1598 R. Barckley Felic. Man (1631) 400 They [Lawyers & Physicions] have one common end, that is gaine, & the manner of both their proceedings..is—by evacuation! a 1600 Hooker (J.), Popery hath not been able to re-establish itself in any place, after provision made against it by utter evacuation of all Romish ceremonies. 1640 J. Dyke Worthy Commun. Ep. to Rdr., The continuall effluences of vertue out of Him..is not the least evacuation at all unto Him. 1697 Potter Antiq. Greece ii. xix. (T.), Their treasury..exhausted by so frequent evacuations. 1774 Goldsm. Nat. Hist. I. 52 It is pretty evident that their [grottoes'] evacuation has been owing to waters. 1806 Vince Hydrostat. vii. 79 The evacuation made by so swift a current. 1840 Macaulay Clive 30 Not content with these ways of getting rid of his money, [he] resorted to the most speedy and effectual of all modes of evacuation, a contested election. 1869 Phillips Vesuv. iii. 48 After the extraordinary evacuation of the large crateral space. 1877 tr. Ziemssen's Cycl. Med. XII. Index s.v.


   b. The quantity removed by ‘evacuation’. Obs.

1794 G. Adams Nat. & Exp. Philos. I. iv.
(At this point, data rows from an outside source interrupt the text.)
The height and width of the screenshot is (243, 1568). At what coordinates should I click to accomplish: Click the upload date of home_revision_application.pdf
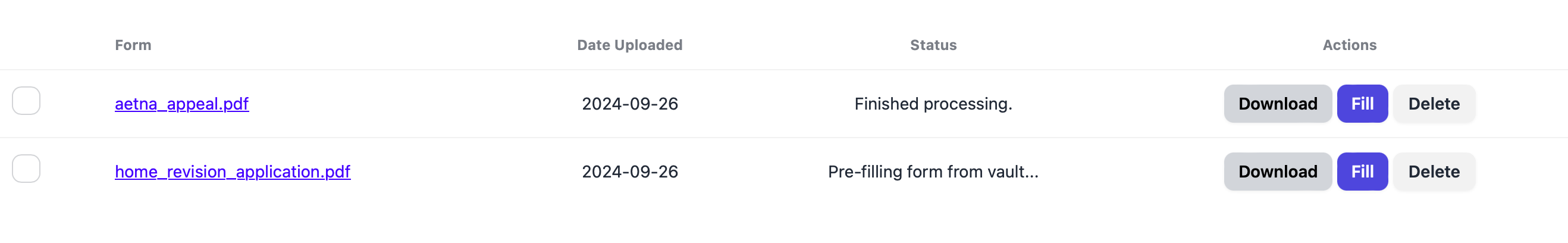coord(629,172)
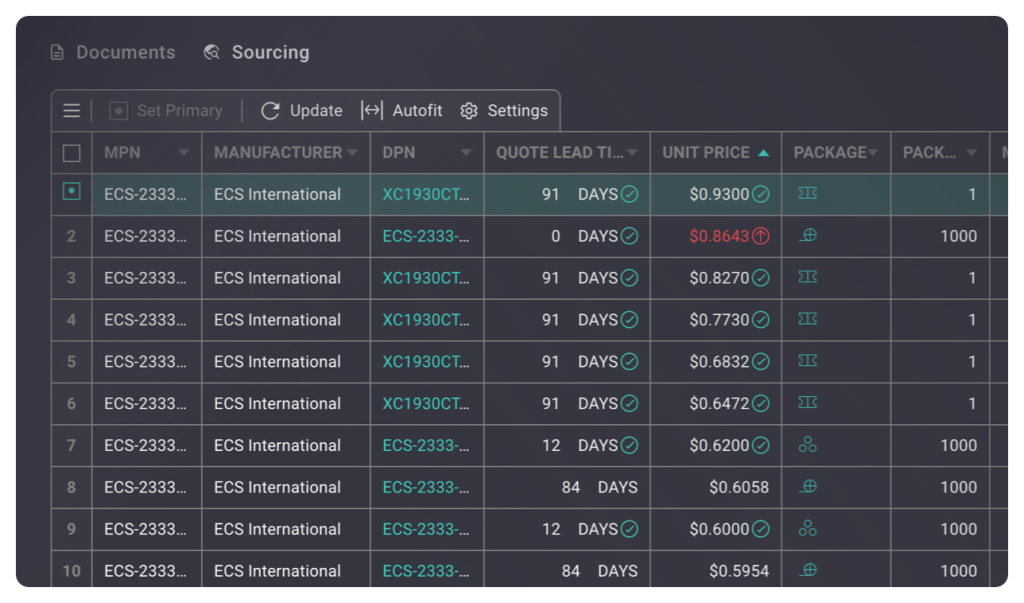
Task: Open the ECS-2333 DPN link in row 8
Action: [x=425, y=487]
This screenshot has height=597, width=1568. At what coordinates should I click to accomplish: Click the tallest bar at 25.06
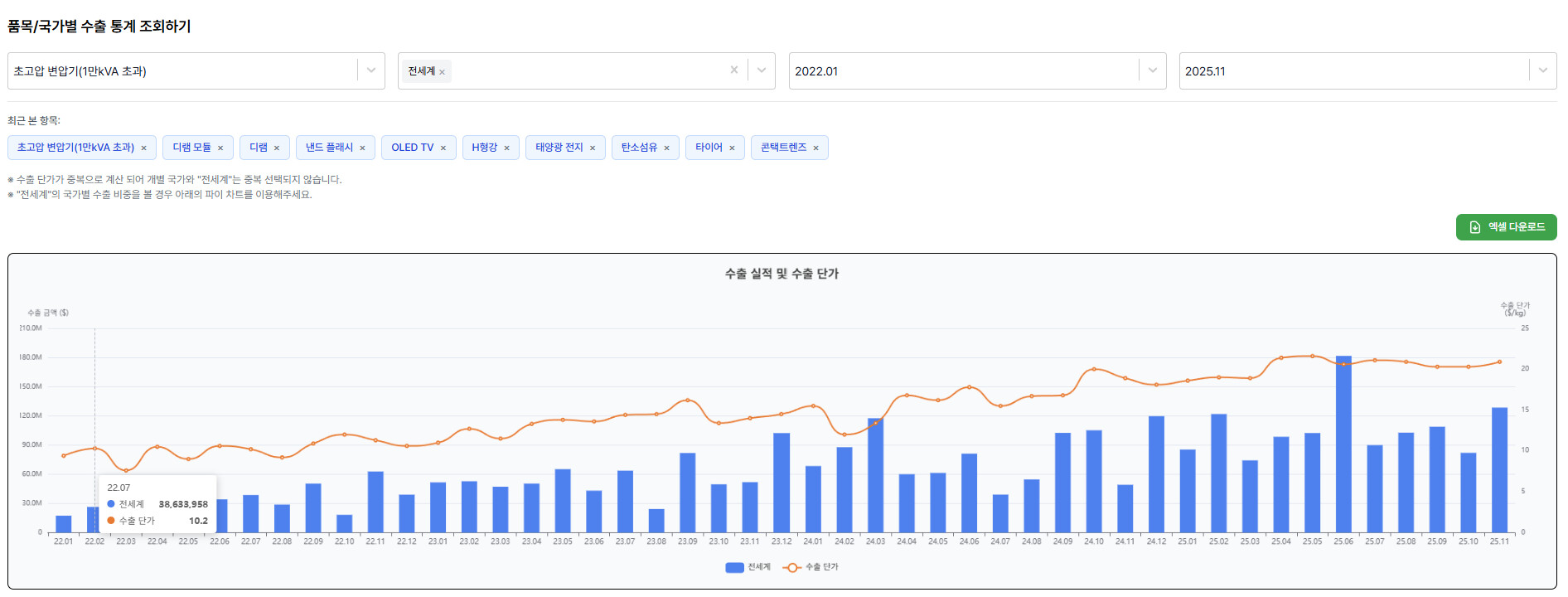click(x=1343, y=448)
App. 136 The evacuations [sc. of air] and the remainders do both of them decrease in the same geometrical progression.

   c. A clearing out, depleting (of population, etc.). Obs.

1669–94 Child Disc. Trade (ed. 4) 201 And if that evacuation [of population] be grown to an excess. 1677 Hale Prim. Orig. Man. ii. x. 238 Let us also consider the vast Evacuations of Men that England hath had by Forein Assistances lent to Forein Kingdoms. 1755 Mrs. Delany Autobiog. (1861) III. 362 There will be a great evacuation at Bath of fine folks.

  3. Mil. a. The clearing (a place) of troops (obs.). b. The withdrawal (by an army or commander) from occupation of a country, fortress, town, etc. c. The removal (of a garrison, the population of a place, etc.).

1710 Lond. Gaz. No. 4666/1 The Deputies..have insisted..on the Evacuation of the Kingdom of all Foreign Troops. 1783 Chron. in Ann. Reg. 221 New York..the final evacuation of that city. 1796 Burke Corr. IV. 354 An evacuation of the Mediterranean, as a preliminary to a war with Spain. 1839 Thirlwall Greece IV. 125 They offered no concession beyond the evacuation of Decelea and the Attic territory. 1863 Kinglake Crimea (1876) I. xvii. 378 A declaration..which made the further continuance of peace dependent upon the evacuation of the Principalities. 1880 M{supc}Carthy Own Times III. xxxiv. 92 The time for the evacuation of the garrison came.


attrib. a 1854 G. Furman Antiquities Long Island (1875) 269 The Evacuation day..has been observed as a species of holiday on the west end of Long Island. 1880 Webster (Suppl.), Evacuation day, the anniversary of the day on which the British army evacuated the city of New York, November 25, 1783. 1939 Times 2 Nov. 8/7 Parents should remember that such educational facilities as can be provided in the evacuation areas are not likely to be nearly so good as those available in the reception areas. 1940 Archit. Rev. LXXXVII. 101 (title) Evacuation camp. 1940 E. T. Seton Trail of Artist-Naturalist 241 Monday, which, being Evacuation Day, was a public holiday.

  4. The action of making void and of no effect; cancelling, nullification. Cf. evacuate v. 4.

1650 Vind. Hammond's Addr. §66 The suspension of the latter, farre from including the evacuation, or cancelling of the former. 1691 Beverley Thous. Years Kingd. Christ 21 Putting Them quite under his Feet, by that perfect distinguishing Catargesis, or Evacuation of All Power, Motion, or Action. 1750 Johnson Rambler No. 31 ¶10 Sophisms tending to the confusion of all principles, and the evacuation of all duties.